**DO THIS:** Copy the records word for word, from the line containing "This screenshot has height=1456, width=819." through the line containing "What do you see at coordinates (1421, 30)", both lines included.

**DATA PROVIDED:**
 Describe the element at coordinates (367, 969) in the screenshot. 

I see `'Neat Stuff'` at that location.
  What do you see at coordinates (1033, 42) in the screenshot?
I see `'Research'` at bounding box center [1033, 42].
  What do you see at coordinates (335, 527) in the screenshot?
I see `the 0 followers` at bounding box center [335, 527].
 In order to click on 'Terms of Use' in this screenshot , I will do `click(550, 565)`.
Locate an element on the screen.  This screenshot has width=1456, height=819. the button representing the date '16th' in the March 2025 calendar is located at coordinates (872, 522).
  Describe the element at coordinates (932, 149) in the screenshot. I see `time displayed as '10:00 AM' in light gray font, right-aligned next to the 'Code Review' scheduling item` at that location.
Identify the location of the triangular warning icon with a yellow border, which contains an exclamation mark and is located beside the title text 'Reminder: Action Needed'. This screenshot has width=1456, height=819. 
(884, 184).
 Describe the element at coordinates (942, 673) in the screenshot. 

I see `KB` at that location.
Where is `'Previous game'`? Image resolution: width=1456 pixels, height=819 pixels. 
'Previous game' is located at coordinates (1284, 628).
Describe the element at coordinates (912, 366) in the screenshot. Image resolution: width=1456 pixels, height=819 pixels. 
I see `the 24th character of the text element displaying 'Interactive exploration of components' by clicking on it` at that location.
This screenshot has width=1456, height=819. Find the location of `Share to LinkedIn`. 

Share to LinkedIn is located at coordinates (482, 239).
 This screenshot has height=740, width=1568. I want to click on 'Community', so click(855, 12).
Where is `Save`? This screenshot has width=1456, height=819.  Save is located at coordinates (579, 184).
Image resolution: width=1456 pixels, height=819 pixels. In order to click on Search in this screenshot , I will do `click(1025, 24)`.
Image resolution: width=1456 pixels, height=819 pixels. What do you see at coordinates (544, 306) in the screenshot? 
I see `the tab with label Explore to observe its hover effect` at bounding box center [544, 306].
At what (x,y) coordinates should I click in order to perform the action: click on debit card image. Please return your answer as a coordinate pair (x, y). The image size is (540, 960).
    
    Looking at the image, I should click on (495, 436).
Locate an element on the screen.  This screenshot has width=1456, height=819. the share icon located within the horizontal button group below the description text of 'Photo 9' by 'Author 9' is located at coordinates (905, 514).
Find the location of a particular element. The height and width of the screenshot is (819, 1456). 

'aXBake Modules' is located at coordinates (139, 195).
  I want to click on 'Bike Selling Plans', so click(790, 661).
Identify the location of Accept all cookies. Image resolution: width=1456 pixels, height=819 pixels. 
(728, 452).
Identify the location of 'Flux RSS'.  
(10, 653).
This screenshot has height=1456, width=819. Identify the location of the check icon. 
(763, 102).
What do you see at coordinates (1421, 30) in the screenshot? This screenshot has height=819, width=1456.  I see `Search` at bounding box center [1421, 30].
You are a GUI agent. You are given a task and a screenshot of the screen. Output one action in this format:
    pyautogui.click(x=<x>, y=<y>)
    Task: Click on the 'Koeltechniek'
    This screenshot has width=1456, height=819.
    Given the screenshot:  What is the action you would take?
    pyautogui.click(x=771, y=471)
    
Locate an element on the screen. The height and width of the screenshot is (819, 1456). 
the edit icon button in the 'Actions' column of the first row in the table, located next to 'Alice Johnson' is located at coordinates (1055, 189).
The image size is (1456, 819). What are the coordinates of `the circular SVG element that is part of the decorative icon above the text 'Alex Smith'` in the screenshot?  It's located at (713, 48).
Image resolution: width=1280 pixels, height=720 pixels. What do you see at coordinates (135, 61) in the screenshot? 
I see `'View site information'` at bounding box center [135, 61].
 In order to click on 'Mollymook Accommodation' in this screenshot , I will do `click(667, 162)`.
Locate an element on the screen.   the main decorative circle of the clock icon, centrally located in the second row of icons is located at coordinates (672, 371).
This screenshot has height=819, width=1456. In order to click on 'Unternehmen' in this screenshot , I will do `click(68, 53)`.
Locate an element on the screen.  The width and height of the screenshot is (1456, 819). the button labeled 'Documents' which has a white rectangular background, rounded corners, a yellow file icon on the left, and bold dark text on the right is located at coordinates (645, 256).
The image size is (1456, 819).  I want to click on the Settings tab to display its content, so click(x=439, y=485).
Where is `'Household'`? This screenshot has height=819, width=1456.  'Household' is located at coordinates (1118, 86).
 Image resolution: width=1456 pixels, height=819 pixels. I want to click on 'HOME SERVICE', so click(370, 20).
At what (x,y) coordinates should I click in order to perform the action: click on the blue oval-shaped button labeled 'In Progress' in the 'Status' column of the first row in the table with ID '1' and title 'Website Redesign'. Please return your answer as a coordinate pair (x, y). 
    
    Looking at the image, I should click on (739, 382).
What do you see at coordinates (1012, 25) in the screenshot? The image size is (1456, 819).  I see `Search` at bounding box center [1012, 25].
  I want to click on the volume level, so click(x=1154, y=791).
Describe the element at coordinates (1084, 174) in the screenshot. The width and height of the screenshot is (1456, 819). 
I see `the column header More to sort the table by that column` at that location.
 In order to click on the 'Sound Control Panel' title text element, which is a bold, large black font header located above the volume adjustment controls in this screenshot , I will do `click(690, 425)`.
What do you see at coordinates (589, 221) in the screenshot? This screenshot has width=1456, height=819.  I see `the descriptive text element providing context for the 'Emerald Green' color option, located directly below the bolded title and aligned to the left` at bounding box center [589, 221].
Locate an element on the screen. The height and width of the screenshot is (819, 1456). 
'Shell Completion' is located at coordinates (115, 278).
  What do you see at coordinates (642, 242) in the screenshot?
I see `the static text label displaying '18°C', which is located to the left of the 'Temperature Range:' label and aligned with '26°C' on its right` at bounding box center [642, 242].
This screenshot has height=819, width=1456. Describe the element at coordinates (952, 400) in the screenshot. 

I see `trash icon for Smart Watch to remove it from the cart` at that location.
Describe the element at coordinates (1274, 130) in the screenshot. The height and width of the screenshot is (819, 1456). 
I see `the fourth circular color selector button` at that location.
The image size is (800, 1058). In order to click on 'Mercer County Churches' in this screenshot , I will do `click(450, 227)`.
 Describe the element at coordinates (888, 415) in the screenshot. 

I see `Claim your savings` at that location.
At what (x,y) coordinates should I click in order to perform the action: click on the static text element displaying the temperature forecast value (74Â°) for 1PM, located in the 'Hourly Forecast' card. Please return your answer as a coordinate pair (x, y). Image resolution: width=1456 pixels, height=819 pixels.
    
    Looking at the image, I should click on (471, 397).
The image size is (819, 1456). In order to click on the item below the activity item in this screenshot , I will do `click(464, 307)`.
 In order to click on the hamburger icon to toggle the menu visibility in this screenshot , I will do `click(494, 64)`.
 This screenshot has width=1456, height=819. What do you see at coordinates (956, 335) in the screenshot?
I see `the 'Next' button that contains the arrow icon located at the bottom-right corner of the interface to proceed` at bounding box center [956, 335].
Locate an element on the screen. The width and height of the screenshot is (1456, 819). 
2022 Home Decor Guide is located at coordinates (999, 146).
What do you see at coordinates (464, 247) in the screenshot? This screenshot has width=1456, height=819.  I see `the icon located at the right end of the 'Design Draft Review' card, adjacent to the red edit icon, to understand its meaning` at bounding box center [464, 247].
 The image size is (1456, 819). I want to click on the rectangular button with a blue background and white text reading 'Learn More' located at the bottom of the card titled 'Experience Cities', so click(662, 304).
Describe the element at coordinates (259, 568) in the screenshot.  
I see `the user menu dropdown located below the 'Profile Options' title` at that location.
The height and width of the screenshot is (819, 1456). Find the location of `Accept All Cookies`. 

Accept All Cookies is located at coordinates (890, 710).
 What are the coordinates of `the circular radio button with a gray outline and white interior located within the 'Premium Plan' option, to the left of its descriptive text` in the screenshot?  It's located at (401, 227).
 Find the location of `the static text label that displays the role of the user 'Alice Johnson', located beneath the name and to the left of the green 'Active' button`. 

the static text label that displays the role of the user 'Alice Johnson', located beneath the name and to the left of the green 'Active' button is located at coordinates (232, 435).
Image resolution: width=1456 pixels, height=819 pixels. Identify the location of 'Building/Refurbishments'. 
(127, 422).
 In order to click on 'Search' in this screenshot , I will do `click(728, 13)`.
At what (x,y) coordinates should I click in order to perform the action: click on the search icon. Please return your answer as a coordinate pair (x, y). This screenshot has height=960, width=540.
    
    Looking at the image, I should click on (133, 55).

**RESULT BELOW:**
This screenshot has height=1456, width=819. Identify the location of the check icon. 
(763, 102).
What do you see at coordinates (1421, 30) in the screenshot? This screenshot has height=819, width=1456.  I see `Search` at bounding box center [1421, 30].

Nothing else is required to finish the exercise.